A woman shouts slogans during a protest against separatism in Odessa held outside the Ukrainian Parliament in Kiev.

Pro-Russian rebels shot down two Ukrainian helicopters on Friday, killing two crew members, while Moscow accused Kiev of wrecking hopes of peace by launching a "criminal" assault to retake the separatist-held town of Slovyansk.

In the southern port of Odessa, one man was shot dead in clashes between supporters of Ukrainian unity and pro-Russian activists, police said. Protesters threw petrol bombs, paving stones and explosive devices during the disturbances.

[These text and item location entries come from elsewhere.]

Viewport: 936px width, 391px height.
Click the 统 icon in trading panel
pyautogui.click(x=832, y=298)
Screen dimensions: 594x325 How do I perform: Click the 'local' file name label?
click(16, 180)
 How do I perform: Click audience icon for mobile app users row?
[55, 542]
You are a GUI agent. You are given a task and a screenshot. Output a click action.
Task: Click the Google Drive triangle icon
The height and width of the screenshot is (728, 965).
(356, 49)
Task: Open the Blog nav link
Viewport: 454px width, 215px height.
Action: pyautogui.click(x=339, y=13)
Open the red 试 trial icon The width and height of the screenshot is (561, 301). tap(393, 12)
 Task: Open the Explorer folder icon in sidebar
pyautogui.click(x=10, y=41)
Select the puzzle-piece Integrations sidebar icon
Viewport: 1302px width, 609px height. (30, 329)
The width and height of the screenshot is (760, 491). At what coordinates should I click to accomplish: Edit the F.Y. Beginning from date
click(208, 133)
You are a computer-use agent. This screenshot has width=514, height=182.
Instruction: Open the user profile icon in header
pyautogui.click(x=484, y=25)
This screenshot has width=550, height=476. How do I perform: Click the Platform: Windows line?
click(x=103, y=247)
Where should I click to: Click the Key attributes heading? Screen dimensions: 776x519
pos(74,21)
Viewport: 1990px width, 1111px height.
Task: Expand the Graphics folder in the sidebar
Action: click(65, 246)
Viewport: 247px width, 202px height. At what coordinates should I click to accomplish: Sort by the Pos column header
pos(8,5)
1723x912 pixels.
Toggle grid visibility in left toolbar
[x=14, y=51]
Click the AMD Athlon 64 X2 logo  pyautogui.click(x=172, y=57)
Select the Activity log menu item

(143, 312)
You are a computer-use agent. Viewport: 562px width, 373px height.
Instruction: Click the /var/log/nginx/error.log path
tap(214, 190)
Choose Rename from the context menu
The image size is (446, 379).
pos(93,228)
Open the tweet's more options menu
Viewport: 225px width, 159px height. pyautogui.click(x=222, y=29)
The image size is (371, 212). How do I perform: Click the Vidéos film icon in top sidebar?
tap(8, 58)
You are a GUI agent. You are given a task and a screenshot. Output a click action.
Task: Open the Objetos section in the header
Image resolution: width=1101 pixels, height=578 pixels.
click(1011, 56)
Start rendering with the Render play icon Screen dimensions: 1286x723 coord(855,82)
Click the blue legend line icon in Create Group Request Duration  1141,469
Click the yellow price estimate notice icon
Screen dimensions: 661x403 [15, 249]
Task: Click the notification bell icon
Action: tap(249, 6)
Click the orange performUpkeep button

Though Ukrainian forces embarked on one of their most concerted military operations yet witnessed to regain control in the country's embattled east, their advance on the ground was limited. Nevertheless, President Vladimir Putin's spokesman Dmitry Peskov accused Kiev of firing on civilians from the air in a "punitive operation" that destroyed an international peace plan.

Russia was "extremely worried" about the fate of Russians in the eastern Ukrainian town, including an envoy sent to help free German and other foreign hostages, Peskov said.

The dramatic language seemed to raise the stakes, as Moscow has tens of thousands of troops massed on the border and claims the right to invade if needed to protect Russian speakers.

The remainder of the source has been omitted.